By default, TPC is not enabled. Should ofs.tpc be specified, the following defaults are used for unspecified parameters.

ofs.tpc ttl 7 15 xfr 9 pgm xrdcp --server [-C type] [-S num]

 

Notes

1)      The ofs.tpc directives are cumulative. This means you can break up the directive into multiple lines. This allows specifying multiple allow, require, and restrict parameters.

2)      When you specify a program (i.e. pgm parameter) the program is invoked with any specified arguments possibly followed by a ‘-C option if the cksum parameter is specified or when the client requests checksum processing and two parameters, as follows:

[-C type[:value]] srcurl destpfn

Where type is the checksum type (e.g. adler32, crc32, md5) and the optional value is the expected checksum value expressed in hexadecimal. The program should be prepared to handle this option. The srcurl is the source URL that includes CGI information required by the source server to accomplish the third party copy. The destpfn is the physical file name at the local server. This file should be truncated to a length of zero and then over-written. It should not be removed prior to copying as it may be a symbolic link to another physical location.
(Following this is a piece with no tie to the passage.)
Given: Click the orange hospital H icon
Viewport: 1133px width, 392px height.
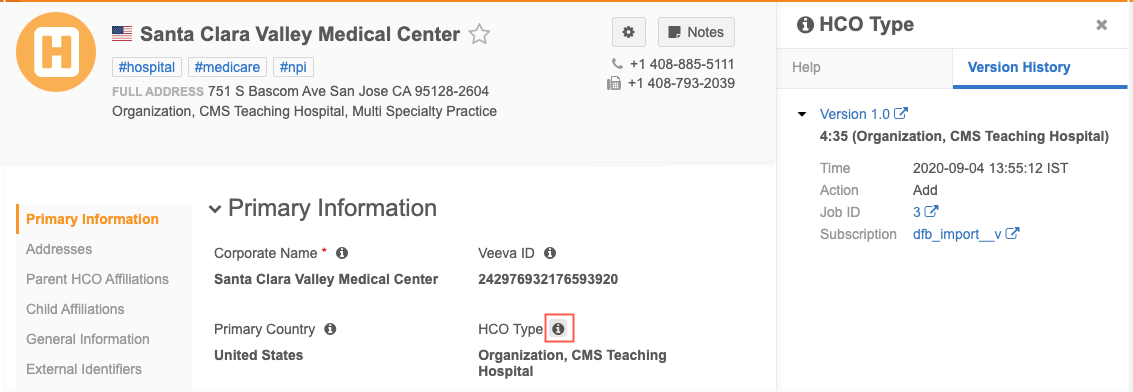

3)      The TPC process always scans the output of the copy command for any relevant error message that can be used to inform the client of the nature of a failure. The last list that contains a colon is considered the most relevant error message. Text after the colon is treated as the reason for the failure. This message is only used when the copy returns a non-zero return code.

4)      Refer to the “XRootD Third Party Protocol Reference” for a description of the third party copy (TPC) protocol.



3.12    trace

 

 

ofs.trace [-]toption [ [-]toption ] [ ]

 

toption: aio | all | chmod | close | closedir |

 

         debug | delay | dir | exists | fsctl |

 

            getstats | io | mkdir | most | open |

 

               opendir | qscan | read | readdir | redirect |

 

            remove | rename | sync | truncate | write

 

 

Function

Enable tracing.

 

Parameters

toption

Specifies the tracing level. One ore more options may be specified. The specifications are cumulative and processed left to right. Each option may be optionally prefixed by a minus sign to turn off the setting. Valid options are:

aio                 traces asynchronous I/O events

all                 selects all possible trace levels

chmod            traces change mode requests

close            traces close file requests

closedir    traces close directory requests

debug            traces internal functions

delay            traces client delays requested by other components

dir                 equivalent to closedir opendir readdir

exists         traces file stat requests

fsctl            traces file system control requests

getstats    traces statistics inquiry requests

io                   equivalent to read write

mkdir            traces create directory requests

most              equivalent to all –aio -read –readdir –write

open              traces file open requests

opendir       trace directory open requests

read              traces file read requests

readdir       traces directory read requests

redirect    traces client redirections

remove         traces file removal requests

rename         traces file rename requests

sync              trace file synchronization requests

truncate    traces file truncate requests

write            trace file write requests

 

Defaults

ofs.trace -all.

 

Notes

1)      Tracing occurs at the logical file system level. Additional tracing is available at the physical file system level using the oss.trace directive. Other components have additional tracing mechanisms.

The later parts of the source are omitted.